## DIRECTION
Revise the records from the line that has "Click the Scale Axes Limits icon" through the line that has "(x=500, y=51)" by putting "px" in place of "pixels", with nothing else changed. Return only those lines.

## INFORMATION PROVIDED
• • • • • • •

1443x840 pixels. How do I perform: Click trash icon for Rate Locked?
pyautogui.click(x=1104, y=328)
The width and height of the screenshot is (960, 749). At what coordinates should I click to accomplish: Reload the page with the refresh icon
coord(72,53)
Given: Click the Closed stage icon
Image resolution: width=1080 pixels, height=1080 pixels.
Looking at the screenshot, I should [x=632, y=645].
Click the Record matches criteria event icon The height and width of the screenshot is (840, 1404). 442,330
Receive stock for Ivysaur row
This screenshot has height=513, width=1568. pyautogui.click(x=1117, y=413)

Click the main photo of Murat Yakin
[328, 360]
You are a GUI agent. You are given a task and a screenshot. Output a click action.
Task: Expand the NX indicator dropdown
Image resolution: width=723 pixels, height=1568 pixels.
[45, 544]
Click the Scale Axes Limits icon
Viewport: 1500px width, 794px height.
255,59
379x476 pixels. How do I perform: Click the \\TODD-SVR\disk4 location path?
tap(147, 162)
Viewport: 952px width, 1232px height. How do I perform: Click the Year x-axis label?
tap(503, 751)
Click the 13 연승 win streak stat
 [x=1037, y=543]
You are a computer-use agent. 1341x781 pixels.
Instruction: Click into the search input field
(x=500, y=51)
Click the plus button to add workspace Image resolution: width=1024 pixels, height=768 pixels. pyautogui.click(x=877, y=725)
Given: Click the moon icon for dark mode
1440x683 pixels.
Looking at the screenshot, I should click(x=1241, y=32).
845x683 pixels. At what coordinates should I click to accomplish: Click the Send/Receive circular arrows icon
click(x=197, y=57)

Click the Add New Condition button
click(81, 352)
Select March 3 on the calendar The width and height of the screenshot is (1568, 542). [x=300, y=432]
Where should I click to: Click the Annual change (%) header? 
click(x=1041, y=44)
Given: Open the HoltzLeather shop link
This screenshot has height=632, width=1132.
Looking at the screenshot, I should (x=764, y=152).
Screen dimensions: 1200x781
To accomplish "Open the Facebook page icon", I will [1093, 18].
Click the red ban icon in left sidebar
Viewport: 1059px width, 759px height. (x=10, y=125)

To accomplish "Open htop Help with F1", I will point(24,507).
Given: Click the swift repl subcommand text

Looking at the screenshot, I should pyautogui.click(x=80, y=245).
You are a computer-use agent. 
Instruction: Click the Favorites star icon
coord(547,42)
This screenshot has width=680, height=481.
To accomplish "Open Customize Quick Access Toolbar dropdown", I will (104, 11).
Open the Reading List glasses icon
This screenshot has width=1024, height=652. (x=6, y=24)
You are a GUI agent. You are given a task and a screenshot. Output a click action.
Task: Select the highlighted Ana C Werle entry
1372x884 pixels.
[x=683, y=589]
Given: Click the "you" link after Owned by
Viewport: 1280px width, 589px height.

• • • • • • •

## EXERCISE SOLUTION
Click the Scale Axes Limits icon
Viewport: 1500px width, 794px height.
255,59
379x476 px. How do I perform: Click the \\TODD-SVR\disk4 location path?
tap(147, 162)
Viewport: 952px width, 1232px height. How do I perform: Click the Year x-axis label?
tap(503, 751)
Click the 13 연승 win streak stat
 [x=1037, y=543]
You are a computer-use agent. 1341x781 px.
Instruction: Click into the search input field
(x=500, y=51)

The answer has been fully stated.